David maintains an active trial and appellate practice and has consistently worked on financial institution litigation matters throughout his career. David is the primary author of the The Fiduciary Litigator blog, which reports on legal cases and issues impacting the fiduciary…

[email protected]
817.420.8223

David maintains an active trial and appellate practice and has consistently worked on financial institution litigation matters throughout his career. David is the primary author of the The Fiduciary Litigator blog, which reports on legal cases and issues impacting the fiduciary field in Texas. Read More

David’s financial institution experience includes (but is not limited to): breach of contract, foreclosure litigation, lender liability, receivership and injunction remedies upon default, non-recourse and other real estate lending, class action, RICO actions, usury, various tort causes of action, breach of fiduciary duty claims, and preference and other related claims raised by receivers.

David also has experience in estate and trust disputes including will contests, mental competency issues, undue influence, trust modification/clarification, breach of fiduciary duty and related claims, and accountings. David’s recent trial experience includes:

  • Representing a bank in federal class action suit where trust beneficiaries challenged whether the bank was the authorized trustee of over 220 trusts;
  • Representing a bank in state court regarding claims that it mismanaged oil and gas assets;
  • Representing a bank who filed suit in probate court to modify three trusts to remove a charitable beneficiary that had substantially changed operations;
  • Represented an individual executor of an estate against claims raised by a beneficiary for breach of fiduciary duty and an accounting; and
  • Represented an individual trustee against claims raised by a beneficiary for breach of fiduciary duty, mental competence of the settlor, and undue influence.

David is one of twenty attorneys in the state (of the 84,000 licensed) that has the triple Board Certification in Civil Trial Law, Civil Appellate and Personal Injury Trial Law by the Texas Board of Legal Specialization.

Additionally, David is a member of the Civil Trial Law Commission of the Texas Board of Legal Specialization.

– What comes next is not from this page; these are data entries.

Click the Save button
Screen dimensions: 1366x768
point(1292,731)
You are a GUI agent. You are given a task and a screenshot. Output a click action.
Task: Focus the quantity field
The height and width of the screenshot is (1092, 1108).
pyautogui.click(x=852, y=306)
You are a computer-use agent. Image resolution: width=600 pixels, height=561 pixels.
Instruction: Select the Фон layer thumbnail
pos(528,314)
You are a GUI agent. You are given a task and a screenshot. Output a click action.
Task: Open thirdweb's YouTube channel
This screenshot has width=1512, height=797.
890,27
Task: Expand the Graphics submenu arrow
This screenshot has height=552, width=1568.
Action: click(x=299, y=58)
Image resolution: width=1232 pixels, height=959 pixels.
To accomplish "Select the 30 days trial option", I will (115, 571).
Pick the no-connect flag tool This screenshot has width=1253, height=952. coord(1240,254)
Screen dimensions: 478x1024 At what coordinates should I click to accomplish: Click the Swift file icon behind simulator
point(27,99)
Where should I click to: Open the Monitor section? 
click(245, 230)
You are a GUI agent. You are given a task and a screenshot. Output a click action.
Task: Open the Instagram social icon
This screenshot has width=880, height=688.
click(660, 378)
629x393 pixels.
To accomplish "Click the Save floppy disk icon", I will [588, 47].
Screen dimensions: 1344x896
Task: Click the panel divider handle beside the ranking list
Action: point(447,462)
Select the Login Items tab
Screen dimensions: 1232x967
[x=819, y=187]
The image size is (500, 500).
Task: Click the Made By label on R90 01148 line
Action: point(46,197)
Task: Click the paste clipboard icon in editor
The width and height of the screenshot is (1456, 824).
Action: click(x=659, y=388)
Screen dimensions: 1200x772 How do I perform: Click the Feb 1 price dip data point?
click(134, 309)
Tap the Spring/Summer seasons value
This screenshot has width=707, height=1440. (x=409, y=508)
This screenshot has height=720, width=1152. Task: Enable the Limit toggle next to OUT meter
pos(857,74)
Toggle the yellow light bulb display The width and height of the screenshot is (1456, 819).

This commission writes and grades the exam for new applicants for civil trial law certification.

David maintains an active appellate practice, which includes:

  • Appeals from final judgments after pre-trial orders such as summary judgments or after jury trials;
  • Interlocutory appeals dealing with temporary injunctions, arbitration, special appearances, sealing the record, and receiverships;
  • Original proceedings such as seeking and defending against mandamus relief; and
  • Seeking emergency relief staying trial court’s orders pending appeal or mandamus.

For example, David was the lead appellate lawyer in the Texas Supreme Court in In re Weekley Homes, LP, 295 S.W.3d 309 (Tex. 2009). The Court issued a ground-breaking opinion in favor of David’s client regarding the standards that a trial court should follow in ordering the production of computers in discovery.

David previously taught Appellate Advocacy at Texas Wesleyan University School of Law located in Fort Worth. David is licensed and has practiced in the U.S. Supreme Court; the Fifth, Seventh, and Eleventh Federal Circuits; the Federal District Courts for the Northern, Eastern, and Western Districts of Texas; the Texas Supreme Court and various Texas intermediate appellate courts. David also served as an adjunct professor at Baylor University Law School, where he taught products liability and portions of health law. He has authored many legal articles and spoken at numerous legal education courses on both trial and appellate issues. His articles have been cited as authority by the Texas Supreme Court (twice) and the Texas Courts of Appeals located in Waco, Texarkana, Beaumont, Tyler and Houston (Fourteenth District), and a federal district court in Pennsylvania. David’s articles also have been cited by McDonald and Carlson in their Texas Civil Practice treatise, William v. Dorsaneo in the Texas Litigation Guide, and various authors in the Baylor Law ReviewSt. Mary’s Law JournalSouth Texas Law Review and Tennessee Law Review.